Abstracts

January 22

Soren Sorensen University of Tennessee

Heavy Flavor Physics at RHIC and LHC

The current status of physics related to the production and propagation of heavy quarks (charm and bottom) in ultra relativistic heavy ion collisions will be reviewed. I will also briefly review the prospects for this field over the next 5 years both at RHIC and the new LHC in Geneva.

January 29

Iain Darby, University of Tennessee/ORNL

In-beam and decay spectroscopy using JUROGAM + RITU + GREAT

I will present recent results from experiments performed at the accelerator laboratory of the University of Jyväskylä. I will include highlights demonstrating the ability of this setup to study heavy neutron-deficient nuclei and conclude with the first observation of the new proton emitting nuclide, 159Re. I will conclude with considering the implications of these results for future experimental investigations into even more proton unbound nuclei using in-flight separation methods.

February 5

Ted Barnes, University of Tennessee/ORNL

The NN Force and Meson Exchange Models

The microscopic QCD mechanisms underlying much of the NN force remain poorly understood, despite over 50 years of work on this subject. There is general agreement that the long ranged part of the NN force is due to meson exchange and that the short ranged core is likely due to quark-gluon forces, but the origin of the crucial intermediate ranged attraction remains obscure. In this talk I will summarize the status of our work on the NN force. We revisit the "traditional" meson exchange models, and have augmented them with quark model calculations of the nucleon-meson coupling constants, which are normally taken to be free parameters fitted to data. This is a progress report rather than a definitive answer.

February 12

Krzysztof Miernik, Institute of Experimental Physics, Warsaw University, Poland

Digital photography of nuclear decays

I will present the capabilities of taking digital photography of nuclear decays with Optical Time Projection Chamber (OTPC). OTPC is a gaseous detector designed for three-dimensional measurements of the topology of 45Fe two-proton radioactive decay. The experiment on 45Fe decay is scheduled for early February 2007 at the National Superconducting Cyclotron Laboratory (MSU).
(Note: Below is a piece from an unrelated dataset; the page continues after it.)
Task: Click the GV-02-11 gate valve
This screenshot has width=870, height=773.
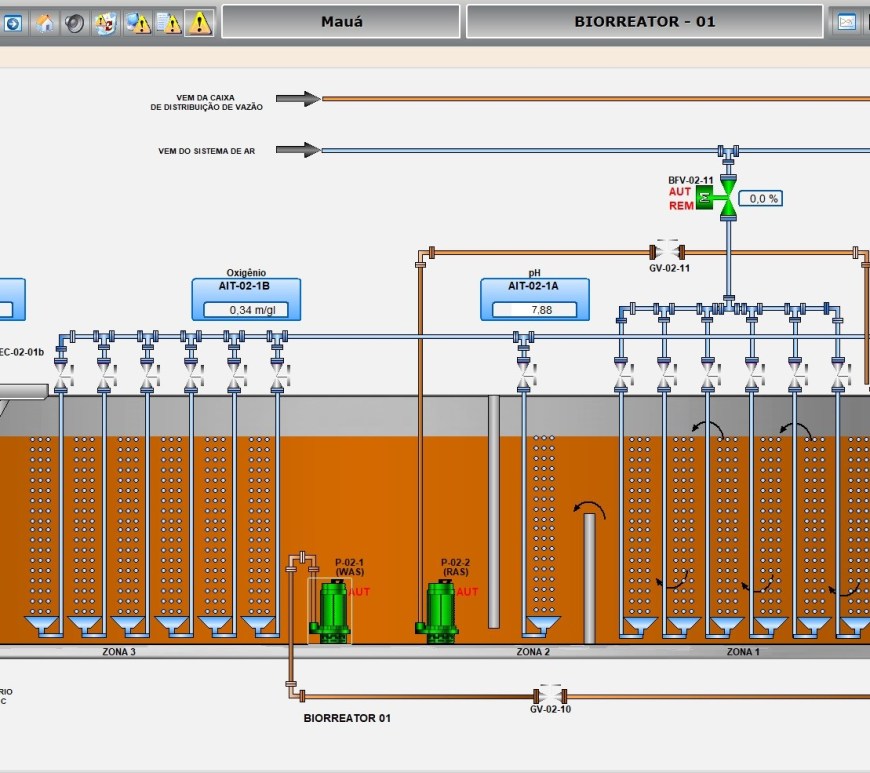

The measurements performed last year at Dubna (Russia) at Acculinna separator will be presented. The results include images of beta-delayed proton emission from 13O as well as beta-delayed double-alpha decay of 8Be and triple alpha decay of 12C.

February 19

Andy Chae, University of Tennessee

Interference effects among J,pi=3/2+ resonances in 19Ne system

The 18F(p,alpha)15O reaction plays a crucial role in understanding both gamma-ray emission from novae during the first several hours after the expansion and heavy element production in the higher temperature environments of x-ray bursts. The interference effects among J,pi=3/2+ resonances in the 18F+p system, however, have never been measured. The interference has a significant effect on the reaction rate at nova temperatures. An excitation function for the 1H(18F,alpha)15O reaction has been measured using radioactive 18F beams at the Holifield Radioactive Ion Beam Facility in order to study the interference effect. By comparing the measured cross section with theoretical calculations, we could provide the first experimental constraints on the relative signs of reduced widths for all three of the interfering resonances.

February 26

Krzysztof Rykaczewski, ORNL

Studies beyond the limits of bound nuclei: proton radioactivity

One of the main nuclear science question is related to the limits of nuclear existence. What combinations of protons and neutrons are forming bound nuclei? Studies of proton radioactivity are going even further, addressing the physics of nuclei beyond the proton drip line.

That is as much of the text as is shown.